Long threaded SQL Query including Counts...

Arg81

Well-known member
Joined
Mar 11, 2005
Messages
949
Location
Midlands, UK
Programming Experience
1-3
This may not be possible in one hit....

I want to have a grid on a form that splits my customer into it's sites, and then displays counts from another table.

Now...it sounds easy. :D

So far I can do the following;

VB.NET:
SELECT     CustomerSite.CustomerSiteName, COUNT(DWR.DWRNumber) AS TotalDWR
FROM         CustomerSite INNER JOIN
                      DWR ON CustomerSite.CustomerSiteID = DWR.CustomerSiteID
GROUP BY CustomerSite.CustomerSiteName

That works well so I get a total count of all DWR's in the DWR table that match the CustomerSiteID.

...now what I want to do...
I have a StatusID field (where 1 = Active and 2 = Complete). I want to add these counts to the query.

For a count of Active DWRs
VB.NET:
SELECT     CustomerSite.CustomerSiteName, COUNT(DWR.DWRNumber) AS ActiveDWR
FROM         CustomerSite INNER JOIN
                      DWR ON CustomerSite.CustomerSiteID = DWR.CustomerSiteID
WHERE DWR.StatusID = 1
GROUP BY CustomerSite.CustomerSiteName

For a count of Complete DWRs
VB.NET:
SELECT     CustomerSite.CustomerSiteName, COUNT(DWR.DWRNumber) AS CompleteDWR
FROM         CustomerSite INNER JOIN
                      DWR ON CustomerSite.CustomerSiteID = DWR.CustomerSiteID
WHERE DWR.StatusID = 2
GROUP BY CustomerSite.CustomerSiteName

What I don't know how to do is put it all together.

What I want to achieve is something like;

CustomerSiteName ---- TotalDWR ---- ActiveDWR ---- CompleteDWR

CustomerSiteA ---------------10------------ 8----------------- 2
CustomerSiteB ---------------29------------ 9----------------- 20

etc etc.

Any advice greatly appriciated as always!

Regards,
 
Last edited:
OK...I managed to do this!!

VB.NET:
SELECT     CustomerSiteName,
                          (SELECT     COUNT(DWRNumber) AS Expr1
                            FROM          DWR AS T1
                            WHERE      (CustomerSiteID = CustomerSite.CustomerSiteID)) AS TotalDWR,
                          (SELECT     COUNT(DWRNumber) AS Expr1
                            FROM          DWR AS T2
                            WHERE      (CustomerSiteID = CustomerSite.CustomerSiteID) AND (StatusID = 1)) AS ActiveDWR,
                          (SELECT     COUNT(DWRNumber) AS Expr1
                            FROM          DWR AS T3
                            WHERE      (CustomerSiteID = CustomerSite.CustomerSiteID) AND (StatusID = 2)) AS CompleteDWR
FROM         CustomerSite
WHERE CustomerID = @CustomerID
GROUP BY CustomerSiteID, CustomerSiteName
ORDER BY CustomerSiteName

All I forgot to mention above was that I would be passing the CustomerID value, so using @CustomerID works perfectly!

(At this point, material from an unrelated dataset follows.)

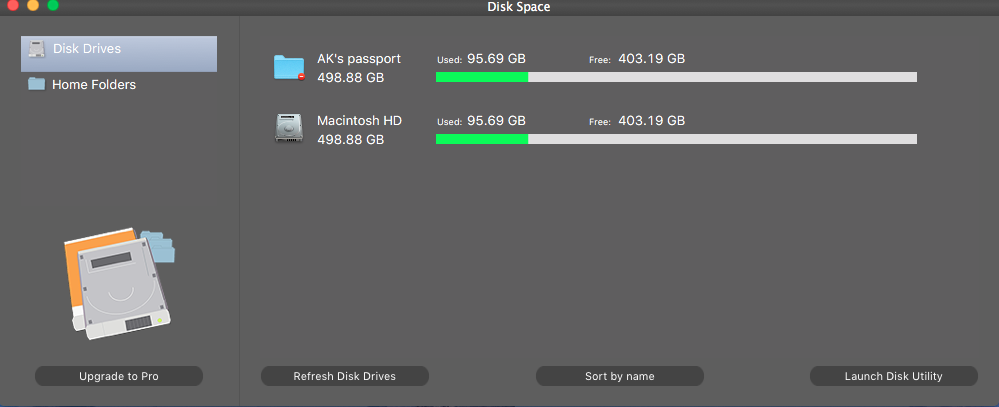The width and height of the screenshot is (999, 407).
Task: Click the AK's passport folder icon
Action: (x=288, y=67)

Thanks for the help, urm, me! (And Google Search :D)
 
Erm, just so long as youre sure it wont run the query three times!

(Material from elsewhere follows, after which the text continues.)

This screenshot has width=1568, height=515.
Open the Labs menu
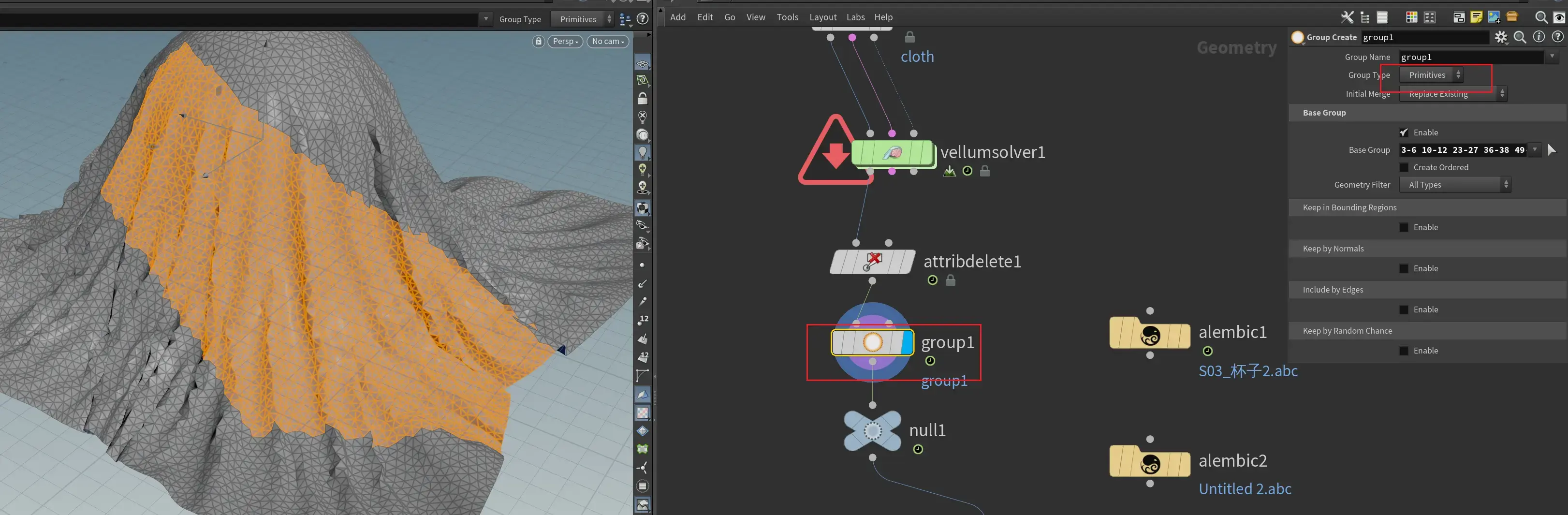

You should actually do this:

VB.NET:
SELECT
  id,
  SUM(CASE WHEN status = 'Complete' THEN 1 ELSE 0 END) AS count_complete,
  SUM(CASE WHEN status = 'InProg' THEN 1 ELSE 0 END) AS count_inprog
FROM
...
GROUP BY id

If you need help on why this works, let me know
 
thing with using correlated queries is that some serious artificial intelligence to work out whether the queries overlap. Rather than do that, the server is likely to do one of 2 things:

1) just run the queries, keep them in memory and link them in as tables...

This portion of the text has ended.